Saturday, April 18, 2020

notes

1. I'm embarking on a long-deferred project: examining all my old 3.5" floppy disks (itself already an obsolete term then, inherited from when they were 8 inches across and actually floppy) for files worth saving onto a more useful medium. True that discarding a whole file drawer full of the things will give me needed storage space, but why I'm doing this now is for revelation at a later date. I bought a portable USB-plug drive, and all went well until the metal cover of one of the disks stripped off while I was ejecting it. Now the cover is stuck in there, and the sites I've consulted say it'd be best to give up and get a new drive. They cost $20, which is not horrific, but it's a nuisance, and I'm suffering the feeling of researchus interruptus.

2. Having observed that all 6 Hugo Short Story finalists from this year are available online, I figured I'd read them. They couldn't be easier to get, and they're all short.

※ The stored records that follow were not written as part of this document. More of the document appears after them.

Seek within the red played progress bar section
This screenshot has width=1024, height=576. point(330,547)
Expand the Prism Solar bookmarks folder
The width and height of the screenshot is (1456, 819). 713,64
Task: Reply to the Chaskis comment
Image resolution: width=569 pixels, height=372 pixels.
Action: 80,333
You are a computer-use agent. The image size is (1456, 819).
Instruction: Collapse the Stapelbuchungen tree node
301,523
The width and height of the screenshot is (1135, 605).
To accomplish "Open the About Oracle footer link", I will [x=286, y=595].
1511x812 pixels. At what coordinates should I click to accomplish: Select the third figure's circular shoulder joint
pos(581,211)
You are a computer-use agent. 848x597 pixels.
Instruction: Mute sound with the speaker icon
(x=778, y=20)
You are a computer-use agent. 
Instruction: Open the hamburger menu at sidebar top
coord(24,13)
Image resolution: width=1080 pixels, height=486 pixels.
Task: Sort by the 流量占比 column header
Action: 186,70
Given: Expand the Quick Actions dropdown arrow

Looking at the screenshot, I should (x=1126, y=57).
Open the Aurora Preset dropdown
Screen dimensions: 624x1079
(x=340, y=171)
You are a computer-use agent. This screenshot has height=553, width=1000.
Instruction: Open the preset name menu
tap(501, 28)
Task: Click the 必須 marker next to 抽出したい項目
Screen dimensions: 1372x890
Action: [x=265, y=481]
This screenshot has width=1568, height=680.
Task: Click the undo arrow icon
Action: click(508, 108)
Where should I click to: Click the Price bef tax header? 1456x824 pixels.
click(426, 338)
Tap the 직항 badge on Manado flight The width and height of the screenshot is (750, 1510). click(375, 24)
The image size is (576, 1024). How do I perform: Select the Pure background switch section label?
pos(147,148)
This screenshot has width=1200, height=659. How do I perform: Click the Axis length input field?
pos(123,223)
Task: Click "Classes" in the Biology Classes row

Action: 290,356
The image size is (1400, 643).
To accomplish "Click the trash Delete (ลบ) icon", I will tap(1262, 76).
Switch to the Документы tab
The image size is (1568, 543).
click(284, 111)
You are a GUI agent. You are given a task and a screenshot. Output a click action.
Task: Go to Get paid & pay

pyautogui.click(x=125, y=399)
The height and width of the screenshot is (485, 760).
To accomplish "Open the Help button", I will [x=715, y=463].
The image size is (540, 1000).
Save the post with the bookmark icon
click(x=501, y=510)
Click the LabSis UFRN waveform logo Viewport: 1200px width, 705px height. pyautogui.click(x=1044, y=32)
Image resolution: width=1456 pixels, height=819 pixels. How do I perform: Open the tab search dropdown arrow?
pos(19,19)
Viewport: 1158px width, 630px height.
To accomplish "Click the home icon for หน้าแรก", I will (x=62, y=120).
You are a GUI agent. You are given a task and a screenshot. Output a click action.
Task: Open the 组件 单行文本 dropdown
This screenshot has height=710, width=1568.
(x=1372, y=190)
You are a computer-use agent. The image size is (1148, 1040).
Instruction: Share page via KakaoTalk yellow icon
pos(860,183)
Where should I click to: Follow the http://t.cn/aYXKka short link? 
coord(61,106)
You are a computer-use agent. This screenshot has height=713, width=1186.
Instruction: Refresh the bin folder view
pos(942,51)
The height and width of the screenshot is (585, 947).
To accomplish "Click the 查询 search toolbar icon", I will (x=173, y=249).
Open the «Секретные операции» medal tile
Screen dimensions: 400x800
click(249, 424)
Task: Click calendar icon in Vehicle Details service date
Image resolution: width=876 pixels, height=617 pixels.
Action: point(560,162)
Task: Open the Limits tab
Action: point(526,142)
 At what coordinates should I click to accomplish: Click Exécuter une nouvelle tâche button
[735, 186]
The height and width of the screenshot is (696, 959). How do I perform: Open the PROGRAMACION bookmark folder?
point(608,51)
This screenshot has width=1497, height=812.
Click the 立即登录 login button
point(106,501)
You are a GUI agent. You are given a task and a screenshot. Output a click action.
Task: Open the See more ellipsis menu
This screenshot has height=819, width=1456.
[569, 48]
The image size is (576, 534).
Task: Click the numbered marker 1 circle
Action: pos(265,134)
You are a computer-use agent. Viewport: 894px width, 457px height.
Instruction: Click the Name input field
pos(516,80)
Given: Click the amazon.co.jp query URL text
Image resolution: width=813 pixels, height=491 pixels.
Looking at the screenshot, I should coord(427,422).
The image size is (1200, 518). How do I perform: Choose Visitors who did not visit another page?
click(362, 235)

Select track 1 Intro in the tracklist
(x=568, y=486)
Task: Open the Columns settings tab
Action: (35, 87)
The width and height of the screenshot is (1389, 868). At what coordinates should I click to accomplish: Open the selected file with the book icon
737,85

After reading them, though, I think I'll pass. Two revenge fantasies in which a subject person massacres her oppressors is two too many for me. Two stories I couldn't follow at all; one of them appears to be a metaphor, but I could not figure out for what. One uses an unusual storytelling conceit I've liked better every other time I've seen it. Which leaves one that I found both comprehensible and tolerable, but I didn't think it was very good. I'm not here to condemn these stories, just to indicate my own lack of affinity. If this is the state of contemporary SF, it's not for me.

3. Oh, look, an article on two fantasy authors so obscure that, as far as I can tell, even Doug Anderson hasn't blogged on them.

4. He seems to have dropped off a few days ago, but for a while John Rateliff was giving a day-by-day blog account of what he'd be doing on the trip to Egypt he'd be taking right now if he were taking it. I think that a marvelous way to pass the time if it doesn't merely fill you with regret.

5. We received our stimulus checks. They were both automatically deposited in B's bank account, because that's what we have on file as the destination for our IRS refunds. I'm almost sorry we didn't get paper checks with DT's signature in the memo field, because then I could have written a choice verb or two before his name before depositing it. (You can write whatever you want in the memo field.)

6. I started to watch the National Theatre's stage production of Treasure Island, but I didn't get very far, not finding it any more captivating than I did the novel in childhood. I got even less far with Andrew Lloyd Webber's The Phantom of the Opera, due to the impression that nothing much was happening. Why does the Phantom keep walking Christine back and forth along the catwalk? The music was not good enough to compensate for this.

1 comment:

  1. Re no. 3: Those two authors aren't that obscure. Plus I read them long before I ever started blogging. Does that count?